Diese Regelung sei ein „Skandal“, sagt Claudius Voigt von der
„Gemeinnützigen Gesellschaft zur Unterstützung Asylsuchender“ aus Münste…
„Es ist das völlige Versagen des Sozialsystems. Durch den sozialrechtlichen
Ausschluss produziert man die künftigen Generationen der
Integrations-Verlierer.“ Leicht verbessern würde sich die Situation 2014.
Ab dem 1. Januar werden Bulgaren und Rumänen das Recht erlangen, auch ohne
Arbeitserlaubnis jeder Beschäftigung in der EU nachzugehen.
Die Menschen kommen aber schon jetzt.
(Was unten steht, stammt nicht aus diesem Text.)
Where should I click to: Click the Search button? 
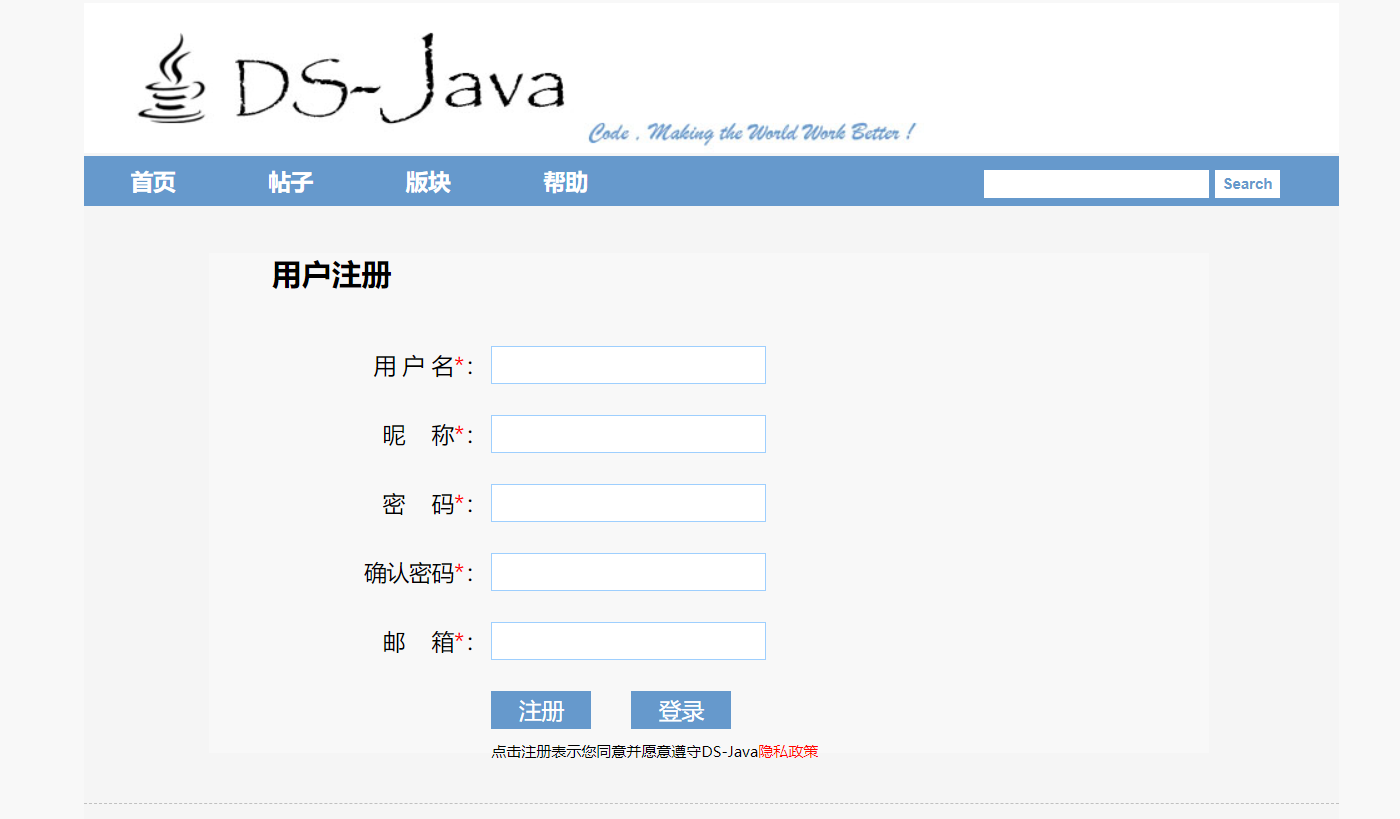click(1247, 184)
Bulgarien und Rumänien sind die
ärmsten EU-Mitgliedsstaaten. 2012 hatte Rumänien einen durchschnittlichen
Bruttojahresverdienst von 5.689 Euro, Bulgarien von 4.361 Euro. „Es sind
Länder mit einer manifesten Unterschicht“, sagt Voigt. In die Region um
Vechta reisen sie, weil hier in der Landwirtschaft und vor allem in der
Fleischindustrie billige Arbeitskräfte gesucht werden.
Denn da sind sie beliebt: Im Juni deckte der ARD-Dokumentarfilm
„Lohnsklaven in Deutschland“ ein System sogenannter Werkverträge auf, das
besonders in der Fleisch-Region um Vechta praktiziert wird. Menschen werden
in Osteuropa angeworben, um für einen Hungerlohn von 400 bis 700 Euro
brutto im Monat in den Schlachthöfen zu schuften.
Zentral in der Kritik ist die Fleischfirma Steinemann in Steinfeld. Bei
letzterer lebten laut ARD-Bericht 70 Rumänen in einer Massenunterkunft
unter strenger Kontrolle. Die Firma will sich bessern, laut
Pressemitteilung hat sie dem alten Subunternehmer Ende Juni gekündigt.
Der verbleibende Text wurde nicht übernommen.